Haruno Sakura memandang peti ibunya dengan pandangan kosong. Ia tak hiraukan ucapan bela sungkawa Sai dan Ino, gadis itu lebih memilih memandang ibunya sebelum diberangkatkan ke pamakaman. Waktu berlalu begitu cepat, saat tiba di rumah sakit ibunya telah dinyatakan meninggal dunia. Sungguh hal itu membuat hati Sakura terpukul. Mulai saat ini, dia mau tinggal bersama siapa? Dia tidak mempunyai kerabat di kota ini. Dan dia juga tidak ingin merepotkan kerabat ibunya, alasan lainnya juga bahwa ia tidak begitu mengenal atau akrab dengan keluarganya yang lain.
"Sakura? Kau Sakura?" Sakura menoleh dan mendapati seorang wanita paruh baya memandanganya dengan tatapan sedih. Sakura tak kenal dengan wanita itu, ia baru pertama kali melihatnya. Teman ibunya kah? "Ah, aku Uchiha Mikoto." Sakura menunjukkan sedikit pergerakan. Uchiha Mikoto? Bukankah itu nama yang sempat disebutkan oleh mendiang ibunya?
"S-Sakura …" ucap gadis itu dengan pelan. Suaranya telah habis karena terisak begitu lama. Tanpa aba-aba, wanita bernama Mikoto tersebut segera memeluk Sakura.
"Jangan bersedih, Sakura …" lirih wanita itu. "Aku akan menjaga dan merawatmu, aku janji." Nah, bagus. Sekarang Sakura tahu di mana ia akan tinggal.
"T-tapi, aku tidak mengenal Bibi," ucap Sakura sedikit mempertahankan sifat tsundere-nya.
"Tenang, aku adalah sahabat ayah dan ibumu. Kau bisa percaya pada kami." Mikoto tersenyum lembut. "Mari kita perbincangkan hal ini setelah pemakaman ibumu."
.
.
.
"Aku, ibumu, ayahmu, dan suamiku adalah teman akrab sedari kecil. Tapi kami kehilangan kontak saat perusahaan suamiku mulai berkembang. Aku sangat menyesal tak mengunjungi ibumu di saat terakhirnya." Sakura duduk dengan canggung di depan Mikoto. Ia tentu saja canggung, ia canggung dengan semua kemewahan di rumah Mikoto. Mulai dari ukuran rumah sampai perabotan, itu semua sangat mewah.
"Warna matamu sama seperti ibumu, namun rambutmu sama seperti ayahmu," timpal Fugaku, suami Mikoto yang terlihat duduk tenang di sebelah istrinya. Walau terlihat seperti orang yang dingin, ternyata pria paruh baya itu cukup ramah juga.

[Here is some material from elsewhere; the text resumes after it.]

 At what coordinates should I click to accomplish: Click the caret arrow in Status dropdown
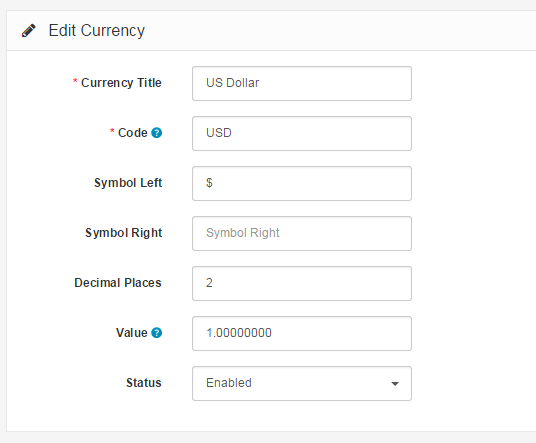coord(395,384)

"Tadaima." Sakura, Mikoto, serta Fugaku menoleh ke arah pintu dan melihat seorang pemuda berambut raven dengan pakaian sekolah memandang cuek ke sekelilingnya.

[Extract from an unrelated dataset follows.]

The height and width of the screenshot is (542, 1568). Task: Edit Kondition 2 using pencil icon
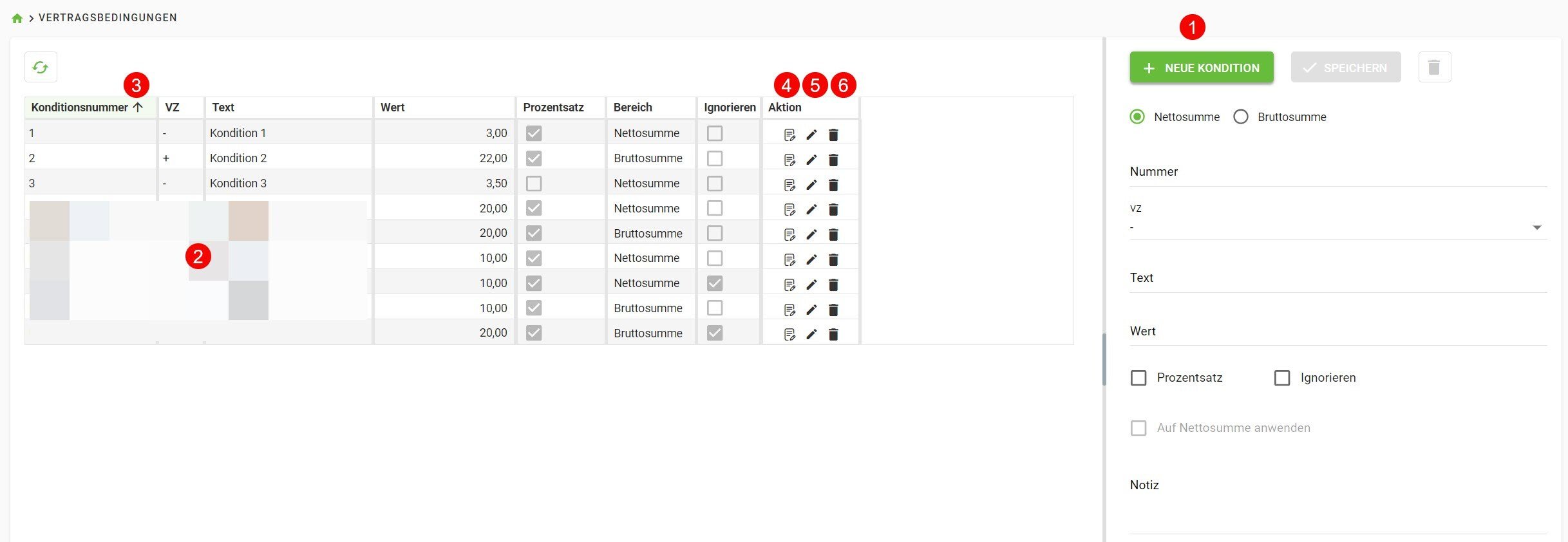811,160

"Ah, Sasuke-kun! Kebetulan sekali!" Oh, jadi namanya Sasuke. Sakura termangu saat melihat pemuda itu, ah, sungguh pemuda yang sangat tampan. Tampang dinginnya memberikan pesona lebih untuk pemuda itu. "Ini anakku, Sasuke. Sasuke, ini Sakura." Wajah Sakura merona. Sial, jangan bilang kalau dia jatuh cinta pada pandangan pertama!

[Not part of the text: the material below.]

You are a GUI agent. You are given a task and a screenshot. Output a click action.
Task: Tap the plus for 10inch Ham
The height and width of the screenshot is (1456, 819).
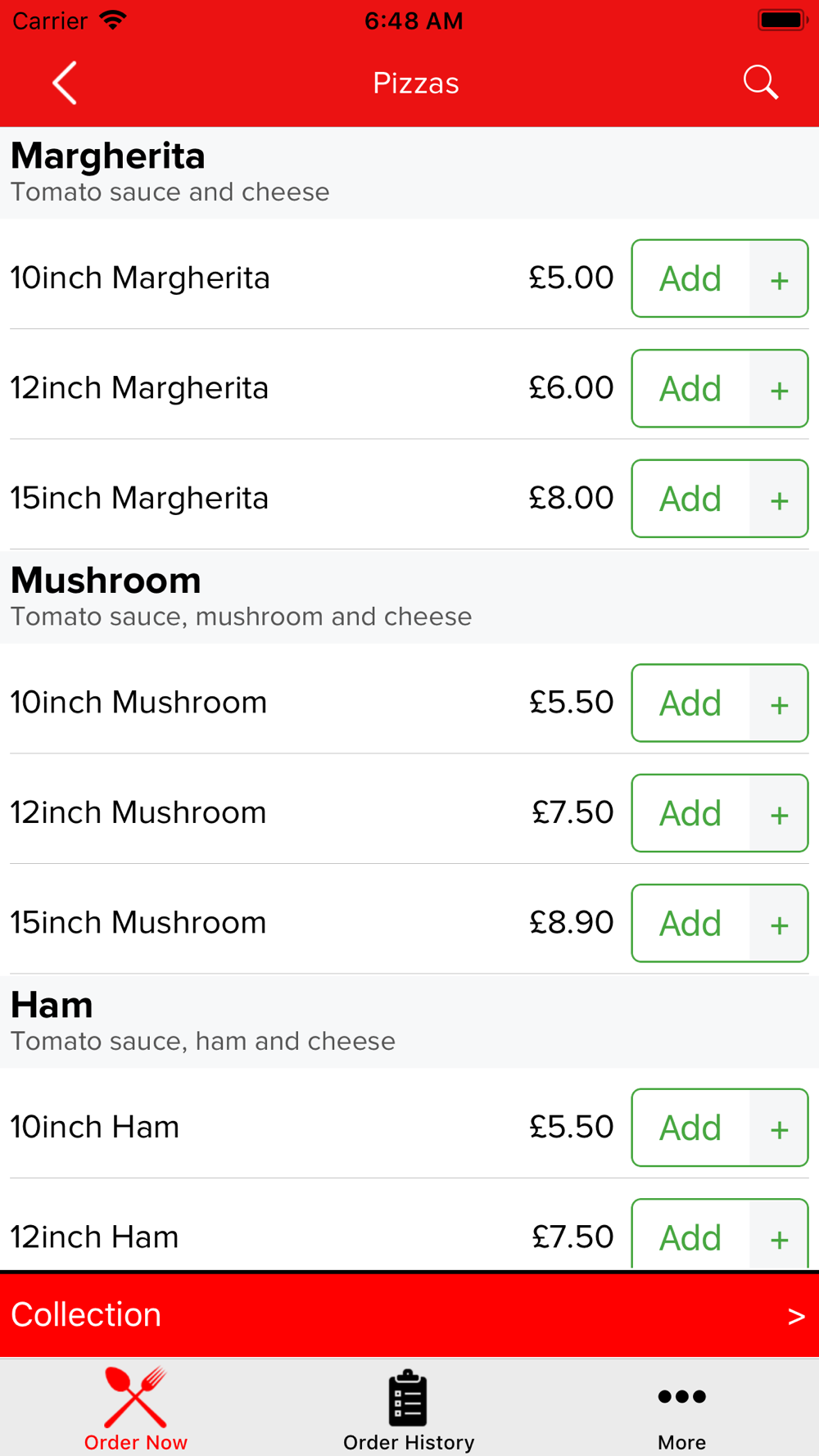pyautogui.click(x=779, y=1128)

Pemuda itu memandang Sakura dengan cuek dan melangkahkan kakinya untuk masuk ke dalam, namun Mikoto segera menghentikan pergerakan anaknya itu. "Sebentar, Sasuke. Ada yang ingin ibu bicarakan." Sakura mengerutkan keningnya, kenapa hawa di ruangan itu seketika terasa berat? Sasuke yang sempat terdiam akhirnya memutuskan untuk duduk di sofa berwarna putih tersebut. Onyx-nya menelusuri gerak-gerik Sakura. Pemuda itu tidak tahu gadis ini. Mau apa gadis ini datang ke rumahnya?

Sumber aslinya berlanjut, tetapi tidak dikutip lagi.